*Task objective:*
Every line of the material below that holds the string "long" should be copied.

-------

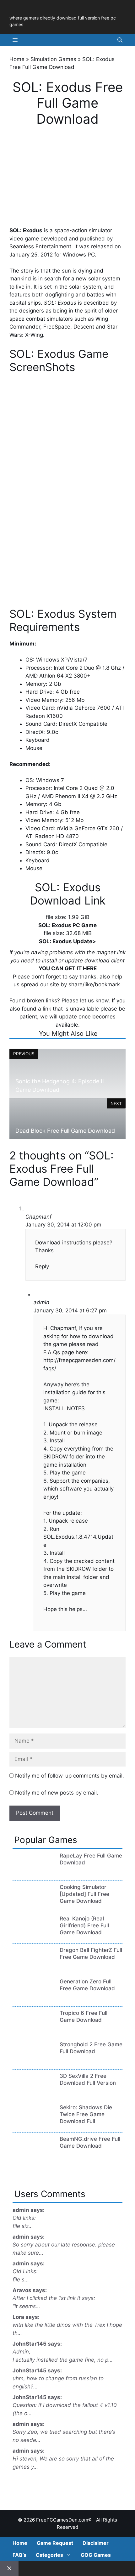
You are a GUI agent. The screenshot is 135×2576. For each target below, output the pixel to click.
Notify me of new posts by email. (56, 1793)
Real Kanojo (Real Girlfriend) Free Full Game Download (84, 1925)
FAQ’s (19, 2555)
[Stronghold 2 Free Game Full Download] (33, 2062)
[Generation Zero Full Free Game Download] (33, 1999)
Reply (42, 1266)
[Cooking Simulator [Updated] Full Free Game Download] (33, 1905)
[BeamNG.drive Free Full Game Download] (33, 2156)
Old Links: (25, 2271)
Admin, (21, 2351)
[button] (120, 40)
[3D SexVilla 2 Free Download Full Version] (33, 2093)
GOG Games (96, 2555)
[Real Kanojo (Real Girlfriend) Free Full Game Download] (33, 1936)
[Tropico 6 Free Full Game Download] (33, 2030)
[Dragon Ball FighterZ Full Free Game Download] (33, 1967)
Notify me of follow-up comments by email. (69, 1776)
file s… (21, 2279)
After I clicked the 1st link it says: (54, 2298)
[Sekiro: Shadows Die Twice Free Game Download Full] (33, 2125)
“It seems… (26, 2306)
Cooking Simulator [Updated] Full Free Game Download (84, 1894)
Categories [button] (49, 2555)
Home (16, 59)
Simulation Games (53, 59)
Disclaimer (96, 2543)
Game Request (55, 2543)
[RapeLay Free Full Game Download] (33, 1873)
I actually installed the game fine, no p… (63, 2360)
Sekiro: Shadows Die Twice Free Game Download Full (86, 2114)
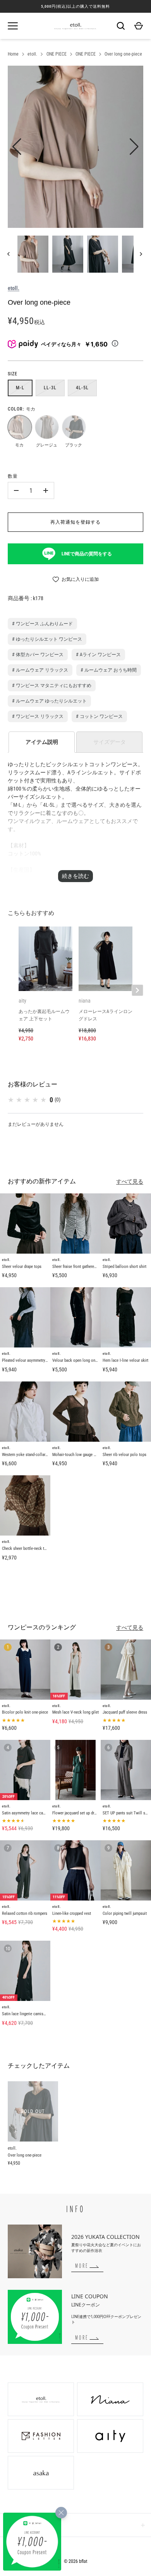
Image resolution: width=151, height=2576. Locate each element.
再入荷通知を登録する (75, 522)
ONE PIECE (56, 54)
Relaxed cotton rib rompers (24, 1913)
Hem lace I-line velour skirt (125, 1360)
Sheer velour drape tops (21, 1266)
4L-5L (82, 387)
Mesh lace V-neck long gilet (75, 1712)
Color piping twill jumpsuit (125, 1913)
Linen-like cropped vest (71, 1913)
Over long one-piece (123, 54)
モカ (19, 426)
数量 (13, 476)
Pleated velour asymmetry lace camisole (36, 1360)
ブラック (73, 426)
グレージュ (46, 426)
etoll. (32, 54)
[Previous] (9, 254)
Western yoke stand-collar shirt (28, 1454)
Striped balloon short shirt (124, 1266)
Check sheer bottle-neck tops (26, 1548)
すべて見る (129, 1181)
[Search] (120, 25)
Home (13, 54)
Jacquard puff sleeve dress (125, 1712)
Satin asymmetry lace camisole (28, 1813)
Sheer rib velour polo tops (124, 1454)
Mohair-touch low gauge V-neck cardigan (86, 1454)
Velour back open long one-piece (79, 1360)
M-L (20, 387)
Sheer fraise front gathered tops (78, 1266)
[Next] (141, 254)
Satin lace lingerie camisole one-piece (34, 2013)
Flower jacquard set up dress (76, 1813)
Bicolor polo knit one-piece (25, 1712)
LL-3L (50, 387)
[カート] (138, 25)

-------

*The completed task:*
Mesh lace V-neck long gilet (75, 1712)
Over long one-piece (123, 54)
Velour back open long one-piece (79, 1360)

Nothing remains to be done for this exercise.